How does your music reflect your own experiences?
I write what I know and what I know are the things that I experience or have witnessed in my life. As a singer songwriter, I love being able to freeze a moment in time and make it musical. It can be such a therapeutic and fun process. So I have songs about curiosities and confusions, about love and heartbreak, about sickness and self exploration, about loss and growth and so much more. One of the things that is most amazing to me about life is that any moment has the potential to be inspiring. Do you feel your music pays respect to those that came before you and is that important to you? Some of the musicians that I’ve been the most inspired by have been those who have learned from those who came before them, made this music their own and created something new out of it. Sarah Vaughn, Billie Holiday, Lester Young, Charles Mingus, Nina Simone, Mary Lou Williams…these are all musicians who studied the art form of jazz and to a journey toward discovering their own voice within it. Many of my heroes in pop, R&B, soul and rock have done the same. I think that when people hear my music, they can hear many different influences and styles. Jazz is my foundation. I also loved listening to the radio growing up which involved being exposed to all of these other genres as well. I don’t think that at this point I could write a musical phrase without paying homage to one of my heroes. It’s very much a part of me and I hope that I’ll continue to be able to pay respect to these people while at the same time continuing the journey of finding my own individual musical voice.
Anything else you would like to share about yourself and your work?
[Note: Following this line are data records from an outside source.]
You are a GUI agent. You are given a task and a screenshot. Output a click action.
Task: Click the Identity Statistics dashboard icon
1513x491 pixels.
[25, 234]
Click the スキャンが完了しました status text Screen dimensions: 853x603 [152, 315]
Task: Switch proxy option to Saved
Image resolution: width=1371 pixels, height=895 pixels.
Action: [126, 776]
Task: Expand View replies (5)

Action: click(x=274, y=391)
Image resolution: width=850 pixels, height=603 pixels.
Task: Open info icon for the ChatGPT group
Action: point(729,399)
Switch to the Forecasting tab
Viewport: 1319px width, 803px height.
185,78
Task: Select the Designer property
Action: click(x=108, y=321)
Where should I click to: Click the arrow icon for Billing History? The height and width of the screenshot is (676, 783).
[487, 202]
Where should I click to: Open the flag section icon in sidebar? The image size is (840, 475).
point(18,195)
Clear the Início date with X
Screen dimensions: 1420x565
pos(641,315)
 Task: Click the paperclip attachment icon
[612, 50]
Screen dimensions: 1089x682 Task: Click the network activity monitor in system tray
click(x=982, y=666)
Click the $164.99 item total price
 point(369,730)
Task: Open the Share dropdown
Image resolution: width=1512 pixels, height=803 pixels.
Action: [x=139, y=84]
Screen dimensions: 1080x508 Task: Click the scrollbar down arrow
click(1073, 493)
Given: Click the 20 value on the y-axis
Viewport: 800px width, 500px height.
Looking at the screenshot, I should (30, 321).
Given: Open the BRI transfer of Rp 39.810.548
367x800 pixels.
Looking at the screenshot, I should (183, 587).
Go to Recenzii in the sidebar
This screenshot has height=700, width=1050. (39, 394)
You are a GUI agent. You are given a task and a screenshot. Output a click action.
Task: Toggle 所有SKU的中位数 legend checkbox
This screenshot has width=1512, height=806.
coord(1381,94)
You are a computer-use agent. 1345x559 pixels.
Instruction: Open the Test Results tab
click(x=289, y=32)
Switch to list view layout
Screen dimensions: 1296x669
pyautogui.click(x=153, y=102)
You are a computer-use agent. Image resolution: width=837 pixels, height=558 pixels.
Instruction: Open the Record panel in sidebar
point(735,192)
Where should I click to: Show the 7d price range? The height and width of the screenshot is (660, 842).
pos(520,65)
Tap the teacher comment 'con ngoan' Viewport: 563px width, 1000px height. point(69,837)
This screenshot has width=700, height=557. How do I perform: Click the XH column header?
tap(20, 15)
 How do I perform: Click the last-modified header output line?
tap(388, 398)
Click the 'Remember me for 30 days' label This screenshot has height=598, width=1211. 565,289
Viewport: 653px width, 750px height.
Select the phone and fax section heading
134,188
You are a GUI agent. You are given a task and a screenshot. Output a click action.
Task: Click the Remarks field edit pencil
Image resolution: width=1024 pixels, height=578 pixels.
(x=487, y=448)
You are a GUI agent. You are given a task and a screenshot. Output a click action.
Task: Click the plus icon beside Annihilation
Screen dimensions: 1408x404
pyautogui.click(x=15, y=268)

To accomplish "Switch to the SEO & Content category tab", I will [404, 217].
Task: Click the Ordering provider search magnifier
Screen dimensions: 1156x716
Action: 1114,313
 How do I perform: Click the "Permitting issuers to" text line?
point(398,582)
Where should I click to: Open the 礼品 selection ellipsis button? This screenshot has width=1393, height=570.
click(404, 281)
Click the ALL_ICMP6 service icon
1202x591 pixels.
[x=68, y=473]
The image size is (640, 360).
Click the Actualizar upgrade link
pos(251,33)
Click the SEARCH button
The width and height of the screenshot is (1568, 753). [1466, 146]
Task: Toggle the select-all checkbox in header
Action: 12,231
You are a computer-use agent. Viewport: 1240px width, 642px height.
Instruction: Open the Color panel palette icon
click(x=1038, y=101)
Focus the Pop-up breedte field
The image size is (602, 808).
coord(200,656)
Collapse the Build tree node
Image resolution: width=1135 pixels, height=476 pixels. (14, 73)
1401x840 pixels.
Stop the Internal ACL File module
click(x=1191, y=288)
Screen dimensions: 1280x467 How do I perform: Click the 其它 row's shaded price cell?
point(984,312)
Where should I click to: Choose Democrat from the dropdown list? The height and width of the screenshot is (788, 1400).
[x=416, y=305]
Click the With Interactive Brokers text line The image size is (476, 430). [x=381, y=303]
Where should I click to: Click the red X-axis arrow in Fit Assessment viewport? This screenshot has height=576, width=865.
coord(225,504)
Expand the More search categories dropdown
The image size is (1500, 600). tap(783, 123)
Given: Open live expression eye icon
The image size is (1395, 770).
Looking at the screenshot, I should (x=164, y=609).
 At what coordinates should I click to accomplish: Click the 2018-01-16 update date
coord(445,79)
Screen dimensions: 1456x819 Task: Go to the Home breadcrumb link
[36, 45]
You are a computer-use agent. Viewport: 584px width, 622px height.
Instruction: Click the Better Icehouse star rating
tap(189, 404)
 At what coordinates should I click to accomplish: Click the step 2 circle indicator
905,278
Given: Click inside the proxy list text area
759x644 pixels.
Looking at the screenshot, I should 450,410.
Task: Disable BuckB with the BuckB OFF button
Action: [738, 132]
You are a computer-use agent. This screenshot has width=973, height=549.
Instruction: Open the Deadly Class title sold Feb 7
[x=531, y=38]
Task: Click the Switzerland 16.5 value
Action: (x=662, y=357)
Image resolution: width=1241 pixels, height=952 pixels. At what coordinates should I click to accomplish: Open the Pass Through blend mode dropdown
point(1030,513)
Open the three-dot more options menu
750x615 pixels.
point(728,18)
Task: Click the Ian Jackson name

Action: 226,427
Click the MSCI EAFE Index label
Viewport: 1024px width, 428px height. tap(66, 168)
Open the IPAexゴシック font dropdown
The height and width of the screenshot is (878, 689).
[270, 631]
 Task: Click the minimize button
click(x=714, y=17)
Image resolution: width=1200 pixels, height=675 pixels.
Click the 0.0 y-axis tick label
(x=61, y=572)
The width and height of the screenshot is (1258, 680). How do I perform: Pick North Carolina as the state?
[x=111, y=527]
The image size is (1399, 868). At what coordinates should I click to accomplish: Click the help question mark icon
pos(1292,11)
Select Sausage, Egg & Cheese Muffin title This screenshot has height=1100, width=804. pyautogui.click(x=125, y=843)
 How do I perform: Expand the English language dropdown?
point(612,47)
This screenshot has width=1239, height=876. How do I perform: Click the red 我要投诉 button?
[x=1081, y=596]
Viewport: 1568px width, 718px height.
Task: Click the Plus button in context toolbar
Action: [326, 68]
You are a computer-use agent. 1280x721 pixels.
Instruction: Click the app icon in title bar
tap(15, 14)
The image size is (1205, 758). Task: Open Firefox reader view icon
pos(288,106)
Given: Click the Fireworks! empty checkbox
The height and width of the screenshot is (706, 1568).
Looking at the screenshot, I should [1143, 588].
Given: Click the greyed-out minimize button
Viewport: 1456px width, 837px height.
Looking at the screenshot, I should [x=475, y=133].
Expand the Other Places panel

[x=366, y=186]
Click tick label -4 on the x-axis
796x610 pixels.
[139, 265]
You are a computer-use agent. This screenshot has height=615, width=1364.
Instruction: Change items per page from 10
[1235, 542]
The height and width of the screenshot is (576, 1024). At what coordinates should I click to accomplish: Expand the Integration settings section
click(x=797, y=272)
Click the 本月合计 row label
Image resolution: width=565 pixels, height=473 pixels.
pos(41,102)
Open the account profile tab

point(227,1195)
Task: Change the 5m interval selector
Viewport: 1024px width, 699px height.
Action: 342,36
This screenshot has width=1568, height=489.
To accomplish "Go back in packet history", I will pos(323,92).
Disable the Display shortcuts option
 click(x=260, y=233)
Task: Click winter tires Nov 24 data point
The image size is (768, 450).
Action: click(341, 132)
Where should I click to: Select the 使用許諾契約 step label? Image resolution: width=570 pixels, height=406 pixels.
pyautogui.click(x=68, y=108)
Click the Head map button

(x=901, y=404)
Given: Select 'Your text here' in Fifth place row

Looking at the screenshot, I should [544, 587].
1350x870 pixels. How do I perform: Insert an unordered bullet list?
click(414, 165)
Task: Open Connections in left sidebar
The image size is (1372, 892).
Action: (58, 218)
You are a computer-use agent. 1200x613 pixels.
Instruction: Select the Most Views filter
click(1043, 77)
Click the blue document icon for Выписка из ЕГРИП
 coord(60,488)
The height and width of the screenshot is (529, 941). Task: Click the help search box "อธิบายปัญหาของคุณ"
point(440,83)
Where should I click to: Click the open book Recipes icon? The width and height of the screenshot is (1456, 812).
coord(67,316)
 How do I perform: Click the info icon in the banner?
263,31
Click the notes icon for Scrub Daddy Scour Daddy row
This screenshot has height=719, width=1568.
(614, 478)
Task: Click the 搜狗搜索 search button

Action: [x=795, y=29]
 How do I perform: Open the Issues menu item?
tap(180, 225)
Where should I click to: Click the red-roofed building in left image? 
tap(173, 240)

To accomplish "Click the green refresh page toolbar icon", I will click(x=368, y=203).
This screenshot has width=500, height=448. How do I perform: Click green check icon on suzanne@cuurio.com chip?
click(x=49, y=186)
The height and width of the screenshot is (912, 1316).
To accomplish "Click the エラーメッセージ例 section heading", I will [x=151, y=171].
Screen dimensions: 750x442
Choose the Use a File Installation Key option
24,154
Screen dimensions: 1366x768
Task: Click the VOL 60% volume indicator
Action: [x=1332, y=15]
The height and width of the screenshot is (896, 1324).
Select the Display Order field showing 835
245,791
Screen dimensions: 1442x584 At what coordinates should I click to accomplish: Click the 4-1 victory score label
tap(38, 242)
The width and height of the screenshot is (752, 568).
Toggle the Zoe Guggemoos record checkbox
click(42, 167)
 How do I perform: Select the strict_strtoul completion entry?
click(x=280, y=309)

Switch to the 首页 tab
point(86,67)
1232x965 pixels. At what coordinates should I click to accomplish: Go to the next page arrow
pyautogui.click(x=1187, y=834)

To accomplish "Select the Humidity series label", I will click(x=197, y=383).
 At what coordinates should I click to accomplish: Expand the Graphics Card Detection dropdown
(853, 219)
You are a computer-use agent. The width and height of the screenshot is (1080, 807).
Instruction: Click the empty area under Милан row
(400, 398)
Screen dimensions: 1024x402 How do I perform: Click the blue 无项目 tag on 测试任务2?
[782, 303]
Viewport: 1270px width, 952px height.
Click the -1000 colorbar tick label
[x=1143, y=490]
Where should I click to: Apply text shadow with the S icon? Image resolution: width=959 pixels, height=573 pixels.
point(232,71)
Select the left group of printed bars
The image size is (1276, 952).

The only other thing that I haven’t mentioned which is a huge part of my creative journey is my work as a teaching artist. I’m currently working as a teaching artist in three different realms. The first is with Carnegie Hall, co-leading music development and songwriting projects at Sing Sing Correctional Facility and with the Future Music Project. The second is with Rise2Shine, a non-profit organization based in Fond Parisien, Haiti that specializes in early childhood development and education. And the third is with The New School, teaching private lessons and a class called Jazz and Gender that I designed a few years ago and co-teach with Caroline Davis. Working in all of these spaces in addition to writing, recording and touring helps to complete my picture as a creative person. My teaching has become a huge source of fearlessness and learning for me and is indispensable when I think of my identity as an artist.